Kerusakan itu ada pada sistem perekonomian dunia yang dibangun berdasar kapitalisme. Chapra kemudian mengajukan sejumlah ciri kapitalisme:
1) Kapitalisme menganggap bahwa hal utama dalam peningkatan kesejahteraan manusia ditentukan oleh (a) ekspansi kekayaan yang dipercepat, (b) produksi yang maksimal,. (c) pemenuhan keinginan (want) menurut pereferensi individual.
2) Kebebasan individual (yang tak terhambat) dalam mengaktualisasikan kepentingan diri dan kepemilikan atas kekayaan menjadi syarat bagi munculnya inisiatif pelaku ekonomi
3) Syarat mewujudkan efisiensi optimum dalam alokasi sumber daya adalah Inisiatif individu yang bebas dan Pembuatan keputusan yang tersebar dalam suatu pasar
4) Peran Pemerintah atau penilaian kolektif tidak diperlukan dalam efisiensi alokasi sumber dana dan pemerataan distributive
5) Melayani kepentingan diri sendiri (Self interest) oleh setiap individu secara otomatis dapat melayani kepentingan sosial kolektif. (Chapra, 1995: 18)

KONSEP-KONSEP EKONOMI KONVENSIONAL YANG GAGAL
1. Manusia Ekonomi Rasional
Salah satu faktor yang meyebabkan kehancuran kapitalisme adalah greediness (ketamakan) dari orang – orang kaya. Sebagai contoh, jika anda punya uang 1 milyar. Karena dalam sistem ekonomi kapitalis terdapat bunga, maka apa yang akan anda pilih? Pertama buka warung atau yang kedua disimpan saja di bank, karena pada saat jatuh tempo akan medapat bunga. Anda tidak perlu bekerja, mengeluarkan keringat dan anda dapat uang. Jika semua orang berpikir rasional, maka orang-orang yang punya 1 milyar akan meletakkan uangnya di bank. Maka siapa yang akan memproduksi barang? Akhirnya barang menjadi sedikit, dan ketika barang menjadi langka, harga akan meningkat. Jika harga tinggi maka yang dapat membeli hanya orang-orang yang memiliki kekayaan lebih.
Rasionalisme modern telah menghilangkan sebab final dan hanya bertumpu pada kausa efisien, material dan formal saja. Kertas yang kering (causa material 1) dan api panas yang mencukupi (kausa material 2) ketika berdekatan dan tak ada factor yang menghalanginya (kausa formal) akan membuat kertas itu terbakar; maka dekatkan (kausa efisien) saja api pada kertas niscaya kertas akan terbakar. Inilah rasional, jika begini maka begitu secara otomatis, sebagaimana jika ada aksi maka ada reaksi secara otomatis.

▸ INFORMASI YANG DIBERIKAN

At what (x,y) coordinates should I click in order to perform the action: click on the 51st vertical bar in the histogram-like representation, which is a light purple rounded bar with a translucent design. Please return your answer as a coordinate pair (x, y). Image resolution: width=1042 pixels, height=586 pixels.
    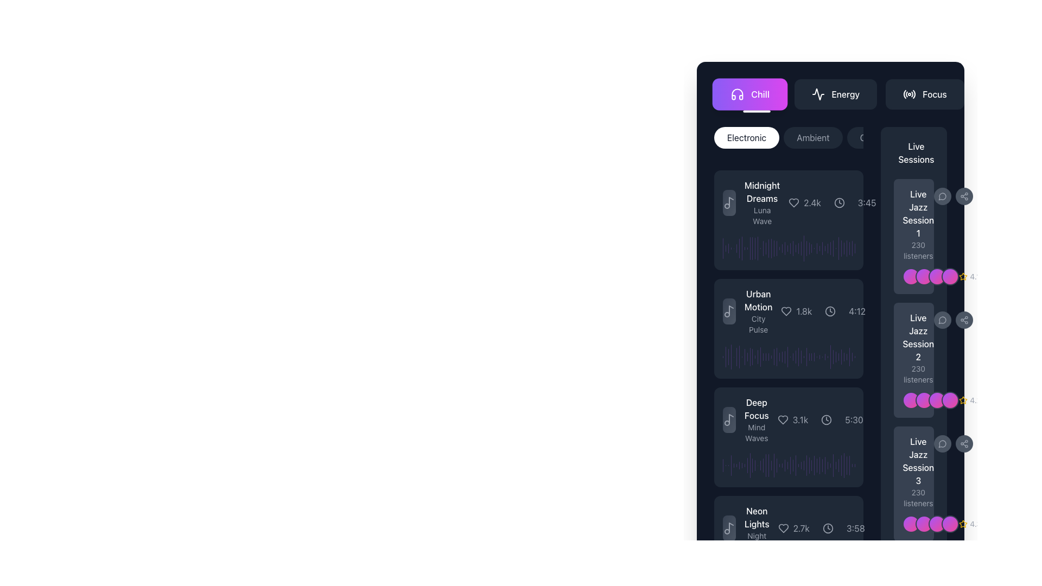
    Looking at the image, I should click on (849, 573).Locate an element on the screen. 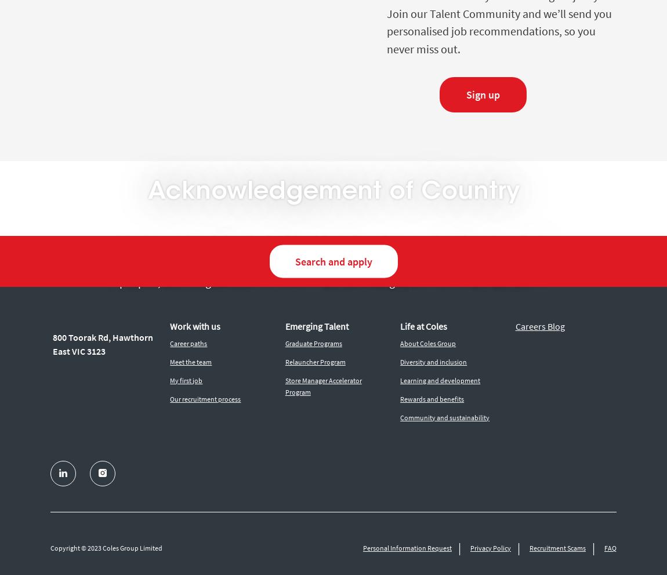 This screenshot has width=667, height=575. 'Meet the team' is located at coordinates (170, 361).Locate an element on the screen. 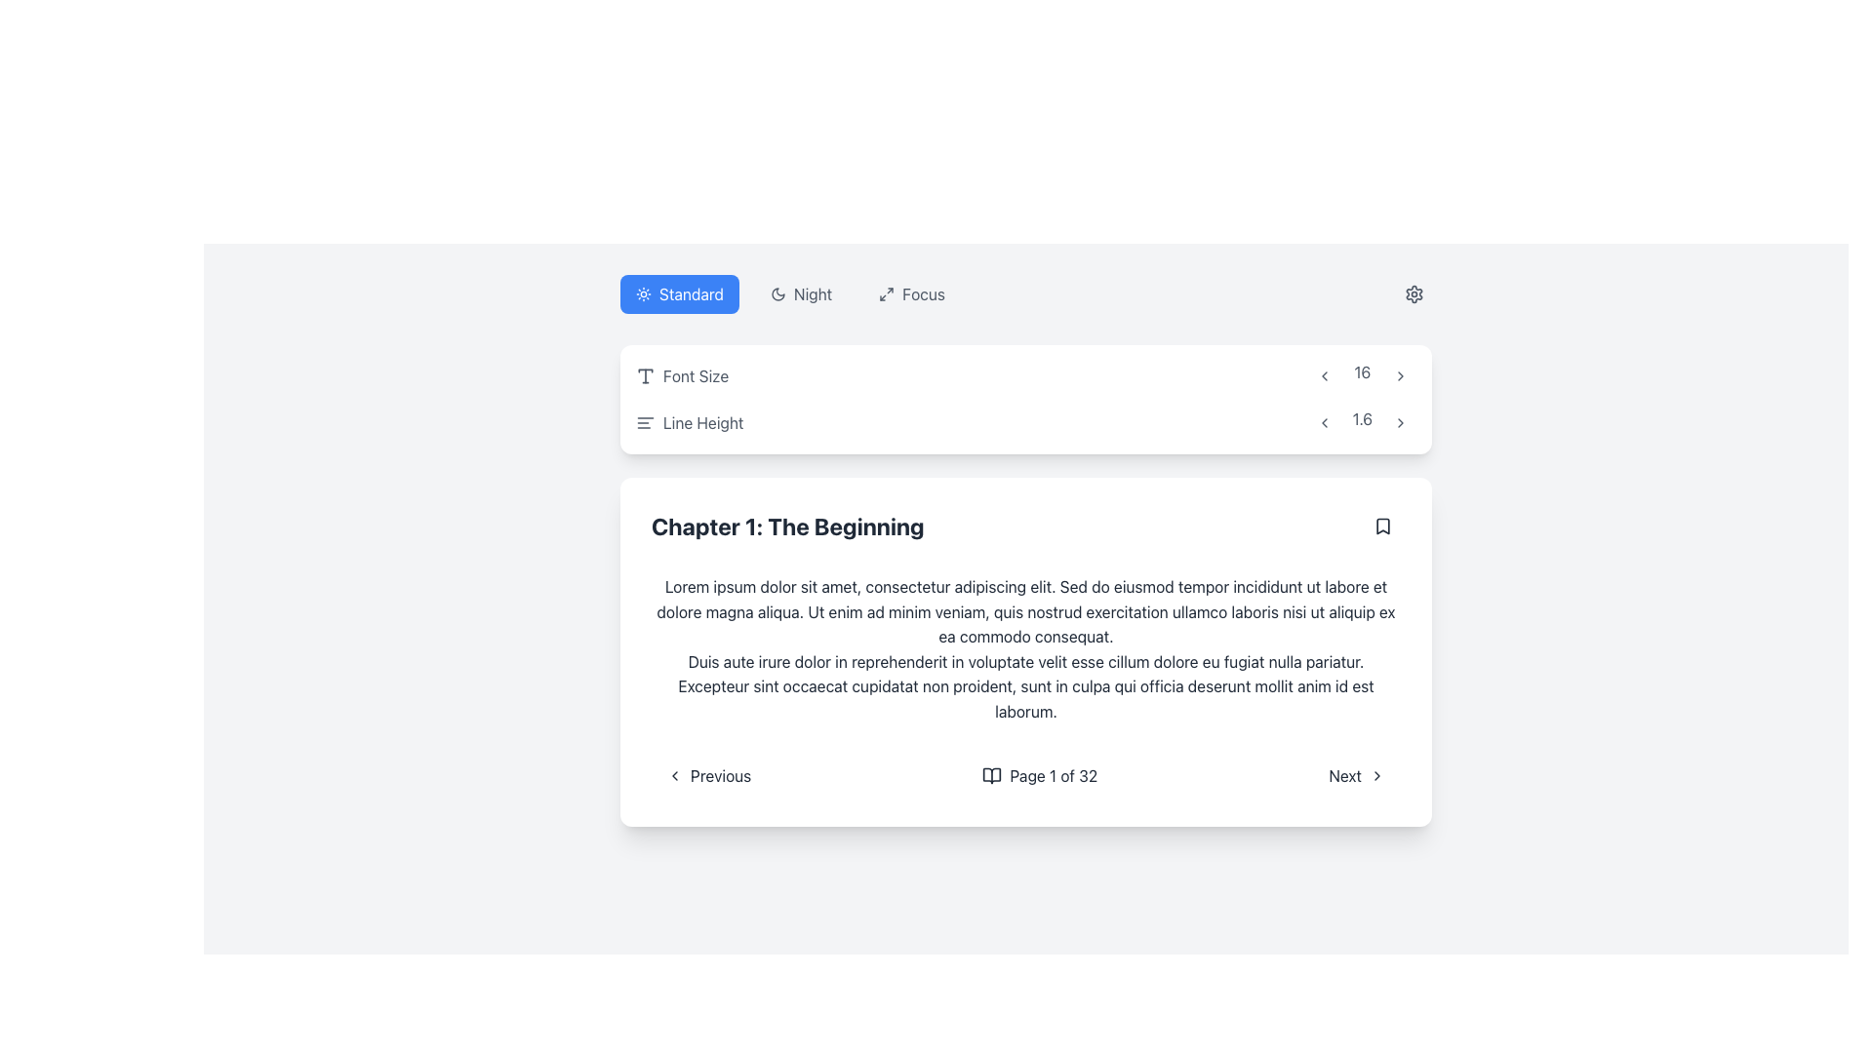 The image size is (1873, 1053). the 'Night' button, the second button in a group of three at the top of the interface is located at coordinates (790, 294).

▸ TANTANGAN A
Salin tanpa perubahan sebagian kutipan tentang kapitalisme. Mulailah dari bagian yang memuat "2) Kebebasan individual" dan berhentilah setelah "(Chapra, 1995: 18)".
▸ TANTANGAN B
Tuliskan lanjutan kutipan tentang kapitalisme, dimulai dari kalimat sesudah kalimat terakhir yang tercantum.

▸ HASIL LATIHAN A
2) Kebebasan individual (yang tak terhambat) dalam mengaktualisasikan kepentingan diri dan kepemilikan atas kekayaan menjadi syarat bagi munculnya inisiatif pelaku ekonomi
3) Syarat mewujudkan efisiensi optimum dalam alokasi sumber daya adalah Inisiatif individu yang bebas dan Pembuatan keputusan yang tersebar dalam suatu pasar
4) Peran Pemerintah atau penilaian kolektif tidak diperlukan dalam efisiensi alokasi sumber dana dan pemerataan distributive
5) Melayani kepentingan diri sendiri (Self interest) oleh setiap individu secara otomatis dapat melayani kepentingan sosial kolektif. (Chapra, 1995: 18)

▸ HASIL LATIHAN B
Ini juga yang mendasari teori manusia ekonomi rasional. Jika manusia mengupayakan kepentingan dirinya sendiri maka proses ekonomi akan berjalan dengan sendrinya. Tak ada tanggungjawab sosial, karena sosial merupakan efek dari pemenuhan kepentingan diri. Adam Smith menyatakan bahwa “jika setiap individu dibiarkan memperturutkan kepentingan dirinya maka “tangan-tangan gaib” (invisible hand) kekuatan-kekuatan pasar melalui atura proses kompetisi akan mendorong kepentingan masyrarakat sehingga menimbulkan keharmonisan antara kepentingan individu dan umum. Satu-satunya tanggung jawab sosial, menurut Friedmen, adalah bagaimana meningkatkan keuntungan pribadinya.

2. Positivisme
Posotivisme adalah suatu filsafat yang meyakini bahwa satu-satunya pengetahuan yang benar adalah yang didasarkan pada pengalaman aktualfisikal. Pengetahuan demikian hanya bisa dihasilkan melalui penetapan teori-teori melalui metode scientific yang ketat yang karenanya spekulasi metafisis dihindari.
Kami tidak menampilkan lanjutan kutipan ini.